Amidst economic slowdown and the heightened probability of recession, cyclical sectors will likely suffer. Even if we were to assume that interest rates have peaked it will be equities that are most exposed to the economic cycle that will likely underperform. The first signs of this risk became evident during late-2023’s reporting season; cyclicals across many different industrial sectors had the most profit warnings, whilst utilities had the least.

We expect that defensive sectors should fare better in 2024, alongside rate sensitive sectors, both of which struggled in 2023. The relative performance of cyclicals versus defensives shows a very close relationship to the direction of bond yields. Defensive sectors are now moving into favour and accordingly we are defensively positioned as we start the New Year.

Government bonds

Mehdi Abdi, Head of Government Bonds, Cardano NL

From a global perspective, the outlook for government bonds looks brighter in 2024. The most aggressive interest rate hiking cycle of recent economic history has probably run its course. As growth starts to slow, bond market returns are set to improve.

That said, inflation is likely to prove stickier than is usual during an economic slowdown and that will prevent central banks from cutting interest rates until well into the New Year. Also acting as a headwind will be supply; governments are likely to have to maintain issuance at high levels. This year, structural factors (energy related transition finance, demographics / higher social care provision etc.) will converge with cyclical factors (weaker growth and lower tax receipts) to add to supply pressure.

Regional differences will remain. For example, the euro-area is more vulnerable to energy related shocks or stagflation risks than the United States and, Japanese government bonds will remain exposed to the effects of the Bank of Japan continuing to exit from its yield curve control policies. We see the strongest government bond market performance (in local currency terms) to be amongst the more cyclical economies; Australia and UK for instance. In these markets, starting yields are generally higher and the potential to see yields fall is more pronounced.
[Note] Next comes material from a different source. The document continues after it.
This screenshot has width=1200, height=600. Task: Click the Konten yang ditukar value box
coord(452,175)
In the euro-area we expect that Bund yields will slowly trend lower over the coming 12 months but there are conflicting forces in play for intra-regional spreads. Support from the European Central Bank is set to weaken but reinvestments under the Pandemic Emergency Purchase Programme is continuing throughout 2024. The risk of very much wider spreads is contained. However, further into the future we still see ongoing pressure due to weaker growth and higher funding needs amongst peripheral euro-area nations.

Credit

Justin Hatch, Head of Credit, Cardano UK

Credit markets enter 2024 in good shape. Corporate credit quality is stable and the excess yield above government bonds appears to be attractive. However, as growth slows into the New Year, we do expect default rates to rise. Higher defaults will be challenging for High Yield and Emerging Markets Debt (performance of the two are quite closely related albeit Emerging Markets enjoyed a relative valuation advantage). Investment grade market valuations look adequate to compensate for the tougher environment ahead.
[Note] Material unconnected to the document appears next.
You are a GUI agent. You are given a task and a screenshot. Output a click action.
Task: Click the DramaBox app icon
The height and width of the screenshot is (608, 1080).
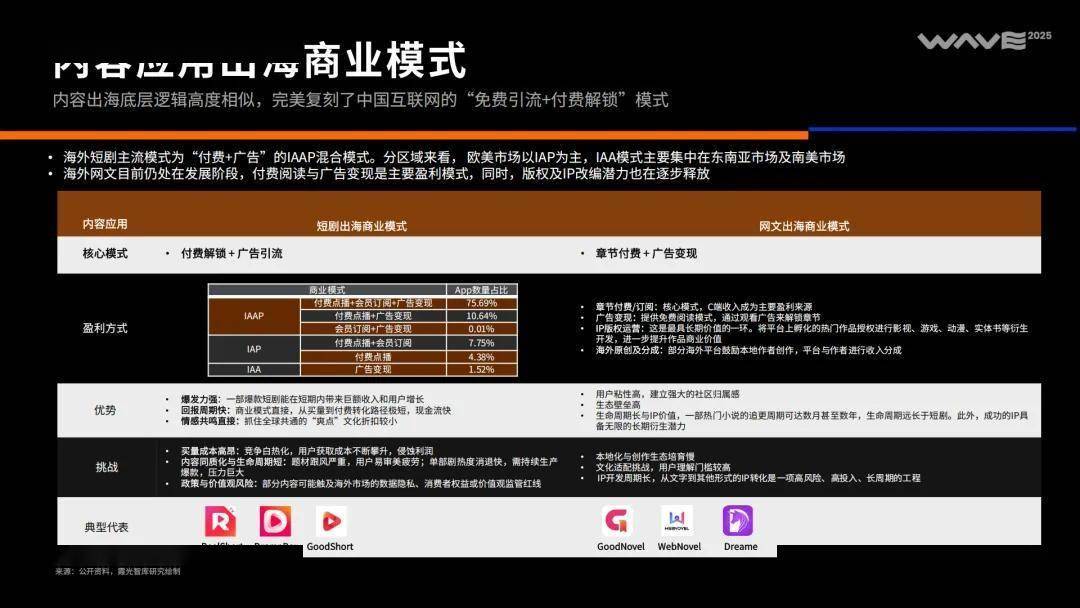(275, 522)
Primary issuance in the UK has been growing more slowly than has been seen in the US and in the euro-area assisting the Bank of England’s corporate bond buying programme to be successfully wound down. Demand from sterling investors remains robust and we expect this to continue into 2024. Nevertheless, despite high demand, we judge sterling and euro corporate bonds to represent better value than comparative securities issues in US dollars.